Once you receive this document from your university, it confirms their willingness to sponsor your student visa application and move the process along.
The I-20 form’s most critical information are the “Program Start Date” and “Program End Date,” which represent your school’s estimates as to when you should complete your degree requirements. If this period passes without completion of your studies, an extension may be granted; otherwise you must apply.
As part of your application to study in the US without working, you must demonstrate that you possess adequate funds for tuition fees, living costs and any necessary health insurance premiums. Showing evidence of sufficient assets demonstrates your intent to return home upon completing your program of studies – and not remain here permanently!
Evidence of your financial resources may include bank statements, sponsorship letters from parents/siblings/other family members/trusted individuals and employment offers from employers interested in hiring you while you study at a US Consulate. All documents must be presented along with other necessary supporting documentation during an interview session at this consulate.
3. SEVIS Fee
Once a student is admitted to an institution, they must register with the Student and Exchange Visitor Information System (SEVIS), an American government program which oversees schools; F-1, M-1 and J-1 nonimmigrant students as well as exchange visitors. It is particularly essential that non-US citizens pay this fee so as to complete the process of acquiring a US visa.
The SEVIS fee (Form I-901), currently $350, funds the SEVIS program and should be paid after you are accepted into your school and before beginning a program. In addition to any visa fees due at US consular offices or embassies, F-2 and J-2 dependent family members do not need to pay this fee.
Apply for SEVIS online with credit card, Western Union, check or money order from US banks payable to Department of Homeland Security (DHS). When paying with credit card upload a clear photo and SEVIS ID number from I-20 or DS-2019 form.

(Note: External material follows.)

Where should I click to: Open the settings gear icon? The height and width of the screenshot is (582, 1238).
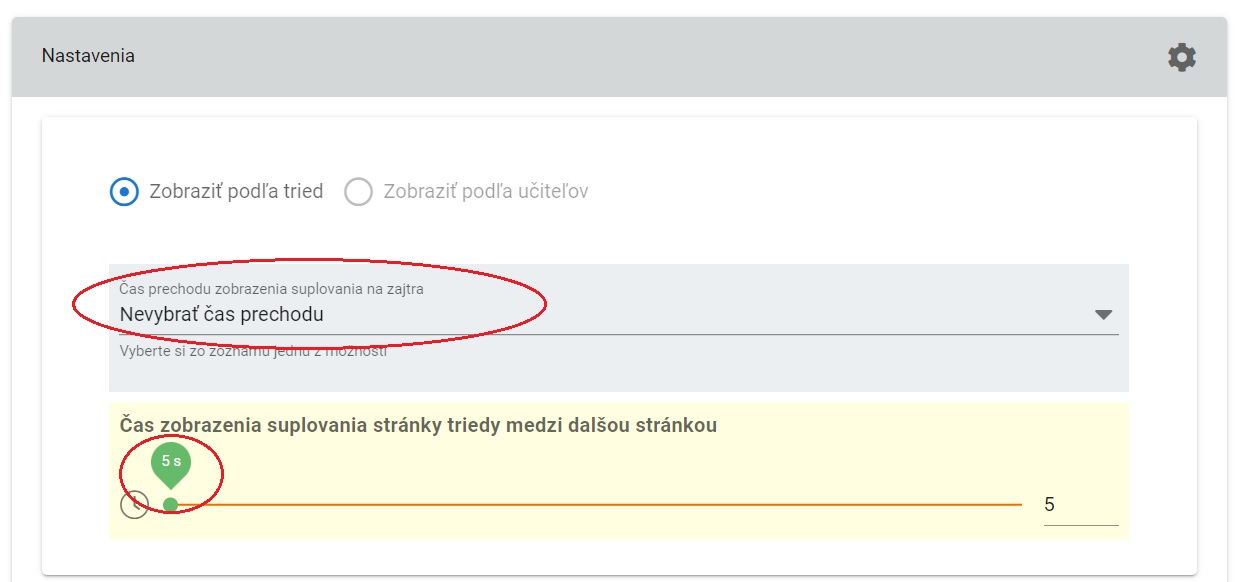[x=1181, y=57]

Once a fee has been paid, DHS will update SEVIS and provide a receipt to the student or scholar. They must bring this copy with them when interviewing for their visa interview appointment – it is wise to allow at least three days between making payment and meeting your visa interview appointment so your fee can be verified – this is particularly important if applying at a Consulate or Embassy outside the U.S.
4. MRV Fee
Students planning to enter the US using F or M type student visas must pay an MRV fee as part of the application process; it is non-refundable and is expected from all who apply for visas to the USA.
Once an SEVP-approved school accepts your enrollment, they will register you into the Student and Exchange Visitor Information System (SEVIS), an online database which tracks students with F, M and J visa classifications as well as J visa categories. SEVIS is managed by Homeland Security and funded via an I-901 fee.
Once your MRV fee has been successfully paid, a receipt with a unique number will be generated allowing you to schedule and track your visa interview appointment. The receipt is valid for one year and allows you to schedule interviews at any point within that timeframe.